Cultivamos a virtude, disciplinamo-nos, com o fim de
ajustar-nos a determinado padrão de moralidade. Por quê? Não só porque
desejamos tornar-nos socialmente respeitáveis, mas também porque percebemos a
necessidade de pôr em ordem, controlar a nossa mente, o nosso falar, o nosso
pensar. Reconhecemos quanto isso é importante, mas, no mecanismo de cultivar a
virtude, estamos construindo a estrutura da memória, essa memória, que é o
“eu”, o “ego”. Tal é a base da nossa ação, principalmente dos que pensam ser
religiosos, porque praticam constantemente uma certa disciplina, pertencem a
certas seitas, certos grupos, chamados coletividades religiosas. Sua recompensa
poderá estar noutra parte, “no outro mundo”, mas é sempre recompensa o que querem;
no cultivo da virtude, que significa polir, disciplinar, controlar a mente,
estão eles desenvolvendo e mantendo uma memória do “eu” e, por conseguinte,
nunca há um momento em que estão livres do passado.
Se realmente já disciplinastes a vós mesmos, exercitando-vos
para não serdes invejosos, irritadiços, etc., não sei se tendes notado como
esse próprio exercitar, esse próprio disciplinar da mente cria uma série de
lembranças, que são conhecimentos. É assaz difícil este problema, e espero me
esteja fazendo claro. Esse mecanismo que consiste em dizermos: “Não devo fazer
isto” — cria ou constrói o tempo; e a mente que está aprisionada no tempo não
pode, é claro, nunca, experimentar algo fora do tempo, “o desconhecido”.
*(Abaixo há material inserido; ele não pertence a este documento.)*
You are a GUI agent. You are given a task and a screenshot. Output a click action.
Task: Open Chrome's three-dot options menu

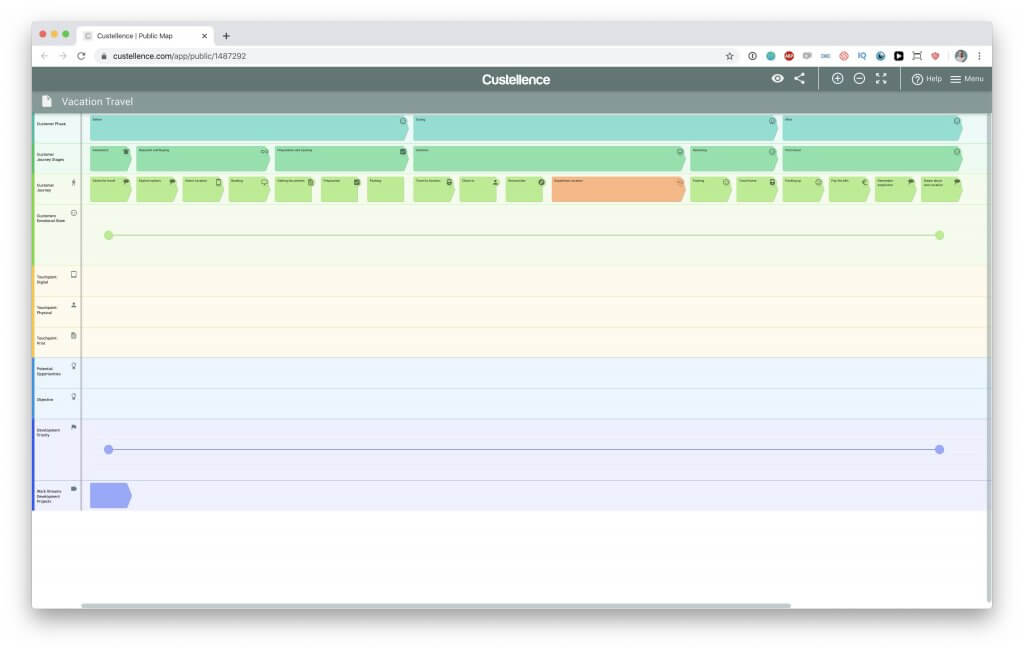coord(979,56)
Entretanto, devemos ter nossa mente “bem arrumada”, livre de desejos contraditórios
— e isso não significa ajustamento, aceitação, obediência.
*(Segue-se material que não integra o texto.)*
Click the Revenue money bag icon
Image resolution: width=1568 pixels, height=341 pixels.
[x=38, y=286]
Nessas condições, se sentis um interesse muito
sério, no sentido em, que estou empregando a palavra, este problema tem de
surgir, inevitavelmente. Vossa mente é resultado do “conhecido”. Vossa mente é
o conhecido, sendo moldada pelas memórias, pelas reações, pelas impressões do
“conhecido”; e a mente mantida no terreno do conhecido jamais compreenderá ou
experimentará o desconhecido, aquilo que não se acha na esfera do tempo. A
mente só é criadora quando está livre do conhecido; e, então, ela pode
servir-se do conhecido, isto é, da técnica. Estou-me fazendo claro?
Como sabeis, nosso tédio é tão grande,
que estamos
constantemente a ler, a adquirir, a aprender, a frequentar igrejas e executar
rituais, sem nunca conhecermos um momento inédito, original, não corrompido,
completamente livre de todas as impressões; e esse momento é que é criador,
atemporal, eterno, ou qualquer outra palavra que preferirdes. Sem essa ação
criadora, a nossa vida se torna insípida e estúpida, e todas as nossas
virtudes, nosso saber, nossas ocupações, nossos entretenimentos, nossas várias
crenças e tradições, tudo muito pouco significa. Como disse há dias, a
sociedade apenas cultiva “o conhecido”, e nós somos o resultado dessa
sociedade. Para encontrarmos o desconhecido, é essencial nos libertarmos da
sociedade — o que não significa retirar-nos para um mosteiro e ficarmos rezando
da manhã à noite, disciplinando-nos incansavelmente, ajustando-nos a certo
dogma ou crença. Isto, por certo, não pode emancipar a mente do conhecido.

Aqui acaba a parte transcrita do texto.